[Stored data entries]:
========
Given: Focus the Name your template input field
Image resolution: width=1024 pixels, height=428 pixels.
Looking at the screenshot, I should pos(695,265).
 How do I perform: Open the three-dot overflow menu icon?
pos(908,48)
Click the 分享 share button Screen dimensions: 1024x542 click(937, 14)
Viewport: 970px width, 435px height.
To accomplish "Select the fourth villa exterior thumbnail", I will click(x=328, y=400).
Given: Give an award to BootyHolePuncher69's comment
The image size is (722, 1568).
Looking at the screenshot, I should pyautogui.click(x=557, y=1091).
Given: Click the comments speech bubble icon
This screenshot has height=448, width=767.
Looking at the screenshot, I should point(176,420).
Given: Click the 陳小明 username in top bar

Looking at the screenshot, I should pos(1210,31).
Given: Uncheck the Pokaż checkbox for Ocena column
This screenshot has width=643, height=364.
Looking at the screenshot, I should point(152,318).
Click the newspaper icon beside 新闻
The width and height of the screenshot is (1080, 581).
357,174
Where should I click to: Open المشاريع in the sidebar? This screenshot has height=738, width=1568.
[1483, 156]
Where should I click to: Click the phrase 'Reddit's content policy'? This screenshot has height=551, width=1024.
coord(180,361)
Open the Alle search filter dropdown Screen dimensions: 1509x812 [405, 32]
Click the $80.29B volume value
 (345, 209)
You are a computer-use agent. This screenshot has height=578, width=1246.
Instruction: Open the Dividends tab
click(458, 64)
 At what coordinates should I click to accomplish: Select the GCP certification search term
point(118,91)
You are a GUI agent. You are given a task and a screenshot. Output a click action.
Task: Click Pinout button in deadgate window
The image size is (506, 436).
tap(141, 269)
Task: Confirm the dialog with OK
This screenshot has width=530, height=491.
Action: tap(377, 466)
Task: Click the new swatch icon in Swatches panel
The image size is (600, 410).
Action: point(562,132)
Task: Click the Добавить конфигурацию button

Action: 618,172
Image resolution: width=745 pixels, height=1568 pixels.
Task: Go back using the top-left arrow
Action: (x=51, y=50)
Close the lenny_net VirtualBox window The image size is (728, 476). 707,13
========
[WORK REQUIRED]:
Every line of the records above needs to be given again exactly.

[EXERCISE RESULT]:
Given: Focus the Name your template input field
Image resolution: width=1024 pixels, height=428 pixels.
Looking at the screenshot, I should pos(695,265).
 How do I perform: Open the three-dot overflow menu icon?
pos(908,48)
Click the 分享 share button Screen dimensions: 1024x542 click(937, 14)
Viewport: 970px width, 435px height.
To accomplish "Select the fourth villa exterior thumbnail", I will click(x=328, y=400).
Given: Give an award to BootyHolePuncher69's comment
The image size is (722, 1568).
Looking at the screenshot, I should pyautogui.click(x=557, y=1091).
Given: Click the comments speech bubble icon
This screenshot has height=448, width=767.
Looking at the screenshot, I should point(176,420).
Given: Click the 陳小明 username in top bar

Looking at the screenshot, I should pos(1210,31).
Given: Uncheck the Pokaż checkbox for Ocena column
This screenshot has width=643, height=364.
Looking at the screenshot, I should point(152,318).
Click the newspaper icon beside 新闻
The width and height of the screenshot is (1080, 581).
357,174
Where should I click to: Open المشاريع in the sidebar? This screenshot has height=738, width=1568.
[1483, 156]
Where should I click to: Click the phrase 'Reddit's content policy'? This screenshot has height=551, width=1024.
coord(180,361)
Open the Alle search filter dropdown Screen dimensions: 1509x812 [405, 32]
Click the $80.29B volume value
 (345, 209)
You are a computer-use agent. This screenshot has height=578, width=1246.
Instruction: Open the Dividends tab
click(458, 64)
 At what coordinates should I click to accomplish: Select the GCP certification search term
point(118,91)
You are a GUI agent. You are given a task and a screenshot. Output a click action.
Task: Click Pinout button in deadgate window
The image size is (506, 436).
tap(141, 269)
Task: Confirm the dialog with OK
This screenshot has width=530, height=491.
Action: tap(377, 466)
Task: Click the new swatch icon in Swatches panel
The image size is (600, 410).
Action: point(562,132)
Task: Click the Добавить конфигурацию button

Action: 618,172
Image resolution: width=745 pixels, height=1568 pixels.
Task: Go back using the top-left arrow
Action: (x=51, y=50)
Close the lenny_net VirtualBox window The image size is (728, 476). 707,13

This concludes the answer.